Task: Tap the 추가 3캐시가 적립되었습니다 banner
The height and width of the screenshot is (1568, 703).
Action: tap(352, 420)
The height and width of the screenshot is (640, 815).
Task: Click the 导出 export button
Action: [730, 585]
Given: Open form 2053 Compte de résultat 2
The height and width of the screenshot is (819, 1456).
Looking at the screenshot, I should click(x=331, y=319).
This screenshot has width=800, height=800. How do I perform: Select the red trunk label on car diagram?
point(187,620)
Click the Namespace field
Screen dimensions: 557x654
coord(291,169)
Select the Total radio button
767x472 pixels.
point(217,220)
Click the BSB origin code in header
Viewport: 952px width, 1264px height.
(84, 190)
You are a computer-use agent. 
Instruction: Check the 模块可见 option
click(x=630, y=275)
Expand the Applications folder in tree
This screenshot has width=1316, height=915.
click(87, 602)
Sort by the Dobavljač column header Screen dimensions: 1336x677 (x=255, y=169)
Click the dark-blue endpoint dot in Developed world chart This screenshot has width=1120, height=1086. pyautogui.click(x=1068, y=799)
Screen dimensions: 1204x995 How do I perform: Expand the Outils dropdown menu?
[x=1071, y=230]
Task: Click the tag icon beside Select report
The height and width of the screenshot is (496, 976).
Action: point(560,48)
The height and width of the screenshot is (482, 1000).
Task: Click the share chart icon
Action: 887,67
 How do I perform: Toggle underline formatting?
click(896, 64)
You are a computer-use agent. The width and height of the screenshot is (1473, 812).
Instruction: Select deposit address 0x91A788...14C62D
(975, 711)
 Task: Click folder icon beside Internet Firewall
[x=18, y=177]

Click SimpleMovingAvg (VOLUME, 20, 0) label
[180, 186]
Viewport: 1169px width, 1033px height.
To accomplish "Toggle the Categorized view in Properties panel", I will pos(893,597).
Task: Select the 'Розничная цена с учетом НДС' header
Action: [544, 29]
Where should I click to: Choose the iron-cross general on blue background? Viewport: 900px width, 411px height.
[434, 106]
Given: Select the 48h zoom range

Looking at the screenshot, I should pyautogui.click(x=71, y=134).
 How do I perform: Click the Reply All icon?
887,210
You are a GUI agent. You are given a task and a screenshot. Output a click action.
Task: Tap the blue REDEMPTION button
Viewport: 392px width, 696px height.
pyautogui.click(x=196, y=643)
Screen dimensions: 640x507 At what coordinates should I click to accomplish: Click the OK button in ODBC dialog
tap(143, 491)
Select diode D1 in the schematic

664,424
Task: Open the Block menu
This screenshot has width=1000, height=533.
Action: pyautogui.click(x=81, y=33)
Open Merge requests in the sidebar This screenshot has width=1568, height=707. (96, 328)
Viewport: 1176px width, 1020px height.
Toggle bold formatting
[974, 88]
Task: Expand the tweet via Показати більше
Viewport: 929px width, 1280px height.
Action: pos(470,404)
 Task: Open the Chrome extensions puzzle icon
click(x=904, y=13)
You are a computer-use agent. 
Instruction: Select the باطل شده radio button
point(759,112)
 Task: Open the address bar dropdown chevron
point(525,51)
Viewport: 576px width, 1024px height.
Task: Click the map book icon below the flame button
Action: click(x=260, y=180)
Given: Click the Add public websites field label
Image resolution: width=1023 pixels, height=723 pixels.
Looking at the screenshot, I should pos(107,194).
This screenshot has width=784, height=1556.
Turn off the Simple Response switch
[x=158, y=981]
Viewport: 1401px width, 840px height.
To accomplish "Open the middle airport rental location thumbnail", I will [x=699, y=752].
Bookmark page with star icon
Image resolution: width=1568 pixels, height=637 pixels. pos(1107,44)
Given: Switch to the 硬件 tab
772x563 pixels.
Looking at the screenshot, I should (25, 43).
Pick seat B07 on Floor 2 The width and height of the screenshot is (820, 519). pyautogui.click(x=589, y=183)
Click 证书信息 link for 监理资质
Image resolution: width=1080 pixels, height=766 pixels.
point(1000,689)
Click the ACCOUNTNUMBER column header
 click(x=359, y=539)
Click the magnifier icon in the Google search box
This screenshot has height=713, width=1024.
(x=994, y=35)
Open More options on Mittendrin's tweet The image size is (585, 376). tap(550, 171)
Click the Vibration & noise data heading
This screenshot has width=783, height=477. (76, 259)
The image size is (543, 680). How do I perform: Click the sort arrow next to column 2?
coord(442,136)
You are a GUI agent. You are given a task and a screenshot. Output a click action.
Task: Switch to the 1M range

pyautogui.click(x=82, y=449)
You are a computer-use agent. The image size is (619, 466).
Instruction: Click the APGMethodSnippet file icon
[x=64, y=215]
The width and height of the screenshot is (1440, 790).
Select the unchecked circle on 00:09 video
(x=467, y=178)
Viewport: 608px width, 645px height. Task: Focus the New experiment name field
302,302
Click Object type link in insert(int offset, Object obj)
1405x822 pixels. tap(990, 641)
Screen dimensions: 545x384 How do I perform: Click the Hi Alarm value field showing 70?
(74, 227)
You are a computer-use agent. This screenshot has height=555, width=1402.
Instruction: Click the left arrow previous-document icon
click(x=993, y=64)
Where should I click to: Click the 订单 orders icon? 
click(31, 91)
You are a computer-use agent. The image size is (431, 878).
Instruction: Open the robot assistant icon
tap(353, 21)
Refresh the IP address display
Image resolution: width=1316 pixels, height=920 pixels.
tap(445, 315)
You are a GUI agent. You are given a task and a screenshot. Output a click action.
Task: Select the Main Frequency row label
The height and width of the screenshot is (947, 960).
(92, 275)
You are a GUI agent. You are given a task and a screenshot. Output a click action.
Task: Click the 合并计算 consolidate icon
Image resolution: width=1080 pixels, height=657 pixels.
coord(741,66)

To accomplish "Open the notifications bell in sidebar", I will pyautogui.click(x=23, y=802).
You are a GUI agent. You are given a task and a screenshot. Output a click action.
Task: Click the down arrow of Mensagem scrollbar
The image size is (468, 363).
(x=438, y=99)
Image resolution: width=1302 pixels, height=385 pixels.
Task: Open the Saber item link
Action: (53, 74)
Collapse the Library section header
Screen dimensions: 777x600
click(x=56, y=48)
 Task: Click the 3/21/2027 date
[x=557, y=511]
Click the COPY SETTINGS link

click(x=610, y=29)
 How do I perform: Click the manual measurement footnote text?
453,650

======

◆ ASSIGNMENT ◆
The expected output is every line of the records in which the string "computer" appears.

◆ EXERCISE SOLUTION ◆
You are a computer-use agent. 
You are a computer-use agent. The width and height of the screenshot is (1473, 812).
You are a computer-use agent. 
You are a computer-use agent. The image size is (619, 466).
You are a computer-use agent. This screenshot has height=555, width=1402.
You are a computer-use agent. The image size is (431, 878).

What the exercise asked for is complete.